Doctoral Dissertation, University of Pittsburgh.
(Unpublished)
Abstract
The intestinal barrier is exposed to trillions of bacteria and dietary metabolites every day, requiring both continuous renewal of the epithelium and surveillance by resident immune cells. As the first line of cellular defense, intestinal epithelium must regenerate every 3-5 days via intestinal stem cells (ISCs) to maintain barrier integrity, especially after inflammatory damage. Macrophages are critical first responders when the barrier is breached and must play a balancing act between eradicating threats to the host while also maintaining an environment that promotes healing. Recent studies have explored how diet can alter not only the microbiome and corresponding immune responses, but also have direct effects on host cells that influence proliferative and inflammatory responses. Given the significant increase in consumption of processed foods over the last two hundred years, we were interested in how excess dietary sugar affects mouse models of colitis.

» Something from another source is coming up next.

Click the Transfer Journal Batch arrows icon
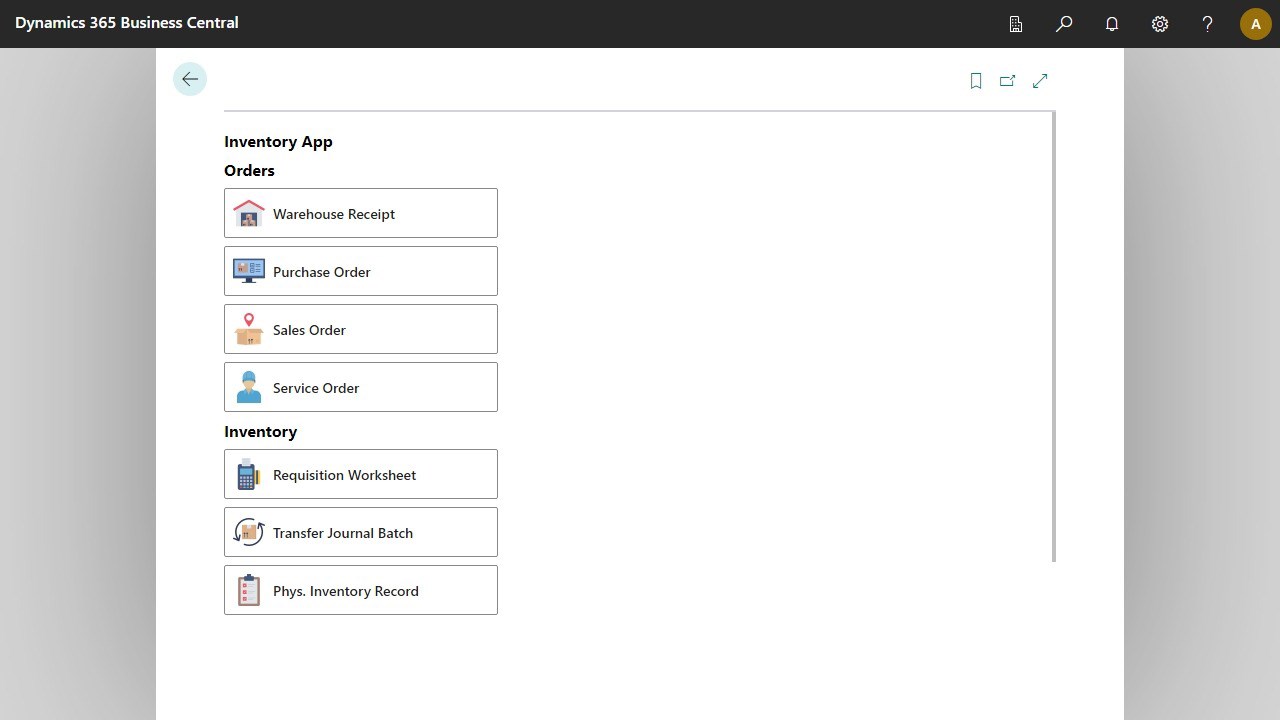The height and width of the screenshot is (720, 1280). [x=248, y=532]
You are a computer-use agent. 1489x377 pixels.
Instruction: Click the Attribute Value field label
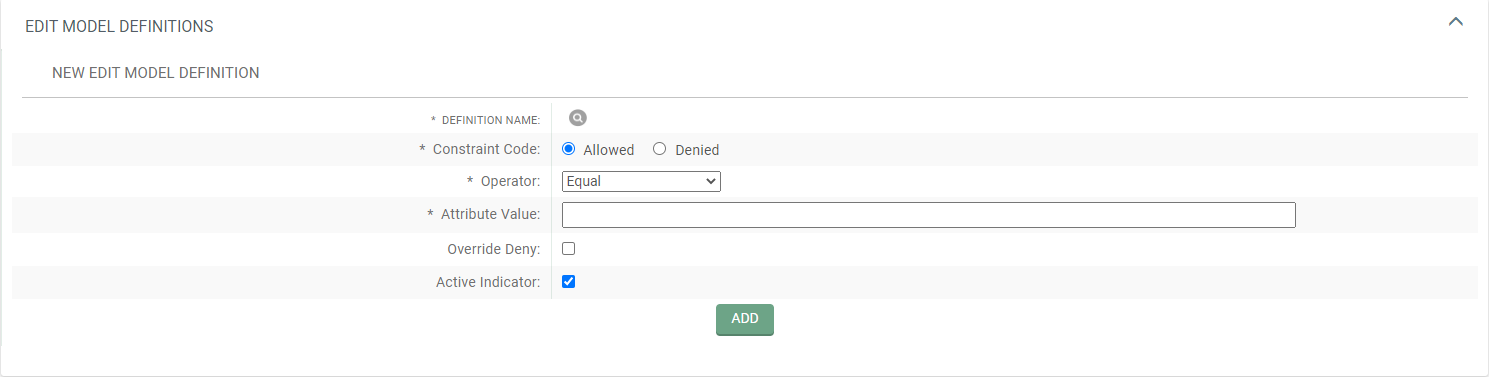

We hypothesized that expansion of sucrose-consuming bacteria would drive a pro-inflammatory intestinal immune response, exacerbating disease. However, we found that sugar-induced exacerbation of colitis was lymphocyte-independent, rather, sugar reduced the number of M2 colonic macrophages and reduced the proliferative gene signature of ISCs. Using 3-dimensional colonoids, we demonstrated sugar directly inhibits colonoid development and alters metabolic pathways. Restoring metabolic flux of glycolytic metabolites by inhibiting pyruvate dehydrogenase kinase rescued sugar-impaired colonoid development. We validate these effects in
v
vivo using a mouse-model fed high-sucrose (HS) or high-fiber diets. Crypts isolated from HS-fed mice have an increased glycolytic response, yet also exhibit greater spare respiratory capacity, or unused oxidative potential, demonstrating inefficient glucose utilization for oxidative respiration. To recapitulate the rapid proliferative response of developing colonoids, we treated mice with dextran sodium sulfate (DSS) to induce colonic damage. Lineage tracing experiments showed reduced number and migration of daughter cells after DSS in mice fed HS. As a result, mice fed a HS diet failed to repair DSS-induced colonic damage, resulting in lethal intestinal pathology. Our results indicate that short-term, excess dietary sugar can directly inhibit epithelial proliferation in response to damage and may inform diets that better support the treatment of acute intestinal injury.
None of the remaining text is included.